O cancelliamo il capitalismo dalla faccia della terra o lui cancella noi. E’ proprio questa filosofia meccanicistica che ha dato alla luce l’homo hoeconomicus, capace di andare sulla Luna e su Marte ed allo stesso tempo di produrre la più grave crisi economica della storia della umanità, di minacciare seriamente il futuro e di essere così idiota da proporre di privatizzare l’acqua. A causa della crisi ambientale e dei cambiamenti climatici, l’acqua è diventata oggi l’elemento più importante sul pianeta. I ghiacciai che da sempre l’hanno custodita si stanno ritirando e l’inaridimento delle terre produce una distribuzione delle riserve di acqua dolce a cui si aggiunge l’inquinamento di molte falde acquifere. Accettare che l’acqua venga gestita con criteri di mercato non è dunque un gesto folle, bensì criminale. Se capovolgiamo la riflessione, accettare che l’acqua sia un bene comune significa invece, finalmente, riconoscere una connessione ed una indipendenza tra esseri umani e natura. Significa accettare questo legame intrinseco e profondo senza il quale noi non saremmo più.
E’ la natura che garantisce a tutti il necessario spazio bioriproduttivo e fornisce il flusso di energie e materiali necessario a garantire le nostre economie. Che succede se la natura smette di garantirci questo stock di beni e servizi? Succede quello che stiamo vivendo: crisi, precarietà, povertà, inquinamento, malattie e guerre.

* PROBLEMA SCRITTO A: Nelle voci, riscala le righe che vanno da quella con "Click the Ep Binding placeholder label" fino alla fine delle voci, estremi inclusi, e riscrivile con le richieste comprese. Moltiplica per 2,45 le coordinate delle risposte, arrotonda all'intero con le metà per eccesso e lascia fuori le immagini.
L'estratto e le voci che seguono provengono da fonti diverse.

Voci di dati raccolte
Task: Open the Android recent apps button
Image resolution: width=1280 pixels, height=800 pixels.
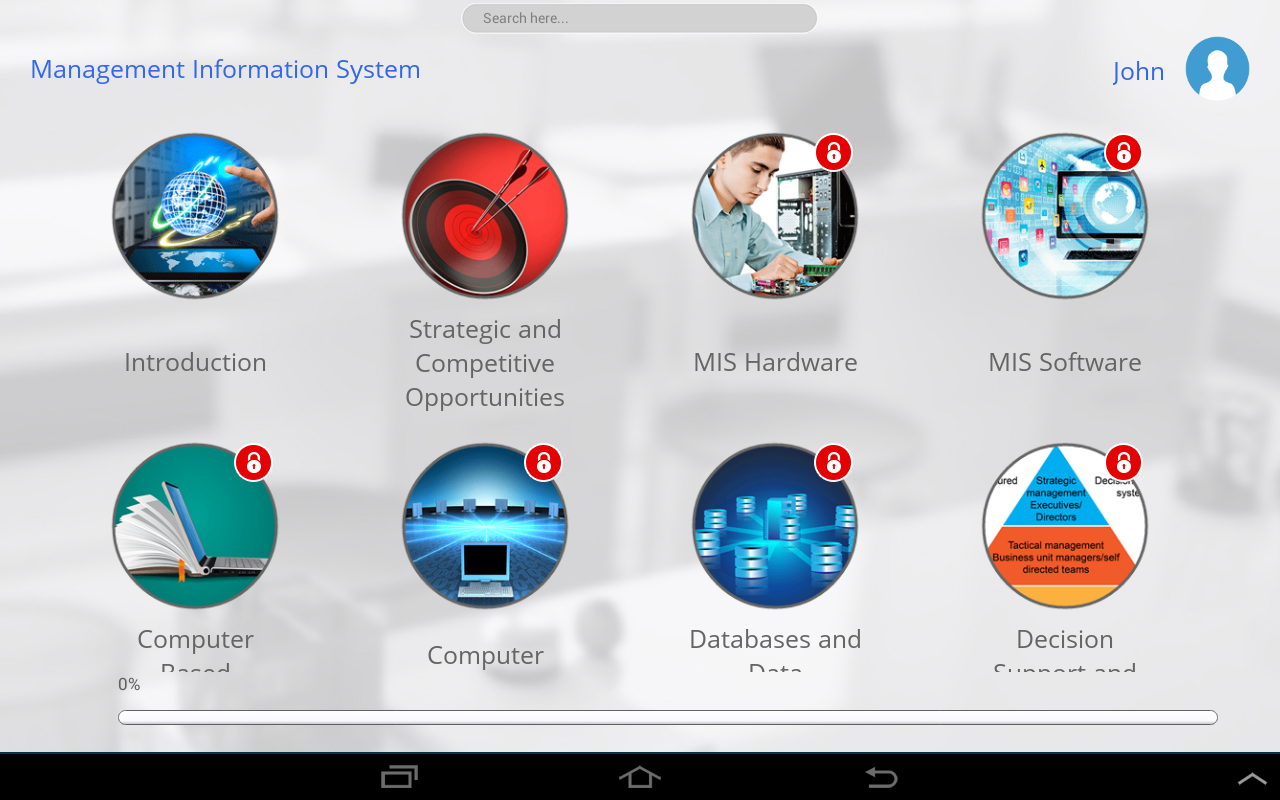Action: point(400,777)
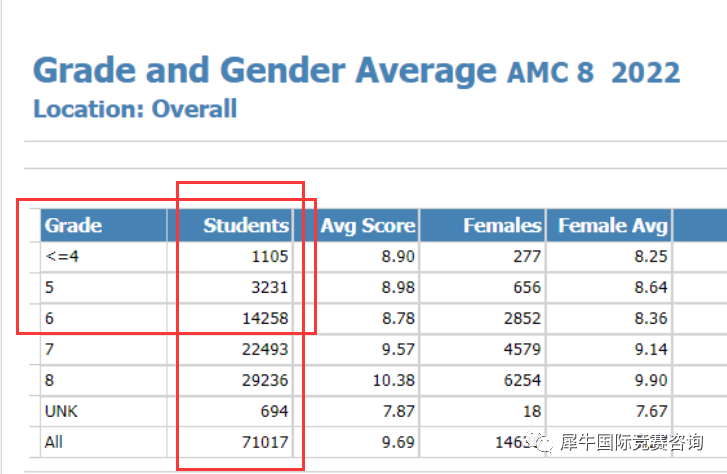Select grade 7 students value 22493
Image resolution: width=727 pixels, height=474 pixels.
point(265,349)
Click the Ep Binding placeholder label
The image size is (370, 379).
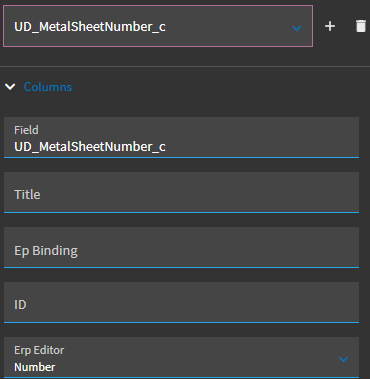tap(46, 251)
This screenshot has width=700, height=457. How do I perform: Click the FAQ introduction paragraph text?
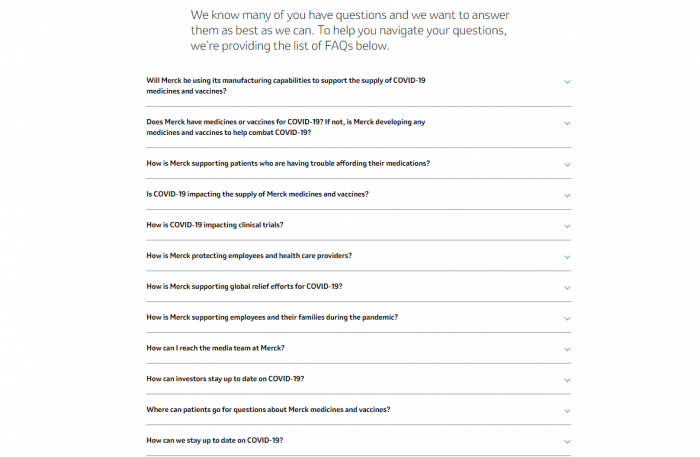pos(349,30)
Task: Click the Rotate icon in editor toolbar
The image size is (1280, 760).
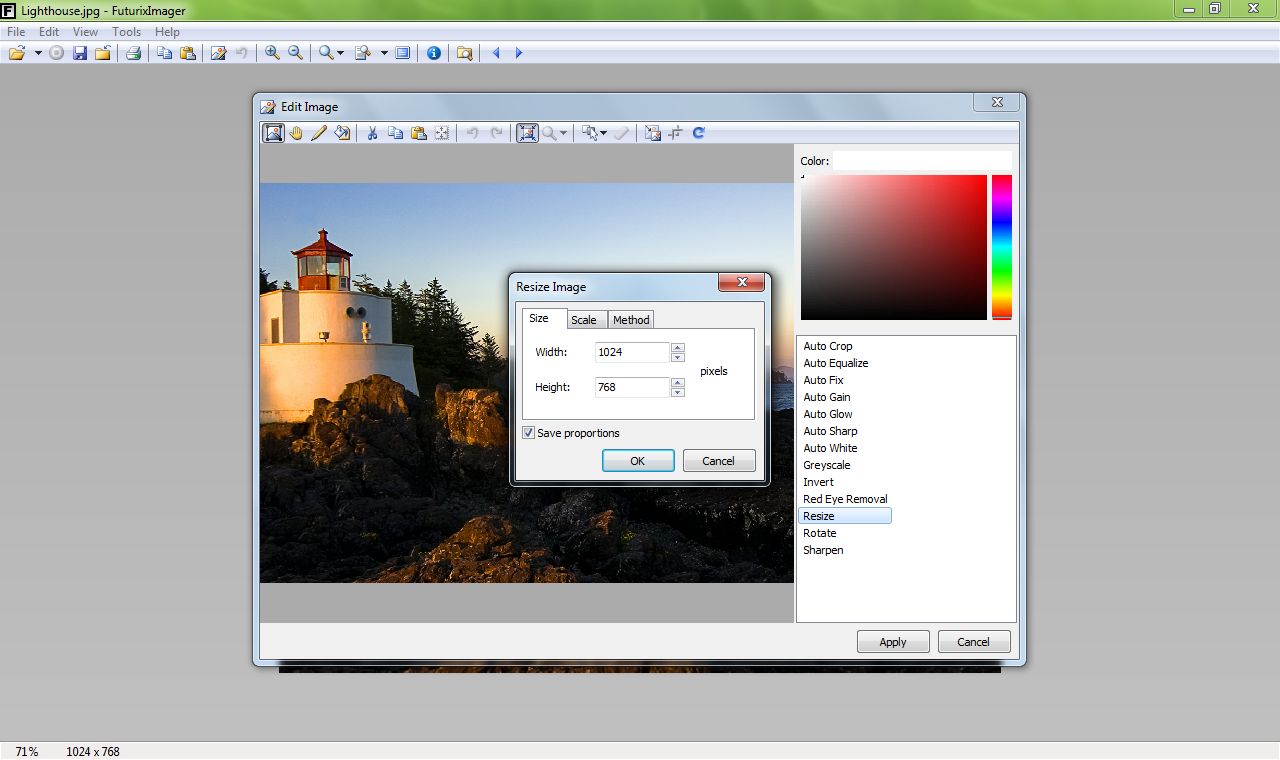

* PROBLEMA SCRITTO B: Secondo l'estratto, quale elemento è diventato oggi il più importante sul pianeta?

* RISPOSTA COMPLETA A:
Click the Ep Binding placeholder label
The image size is (370, 379).
tap(113, 615)
This screenshot has width=700, height=457. How do I perform: Click the FAQ introduction paragraph text?
pos(855,74)
Task: Click the Rotate icon in editor toolbar
The image size is (1280, 760).

* RISPOSTA COMPLETA B: L'acqua, a causa della crisi ambientale e dei cambiamenti climatici.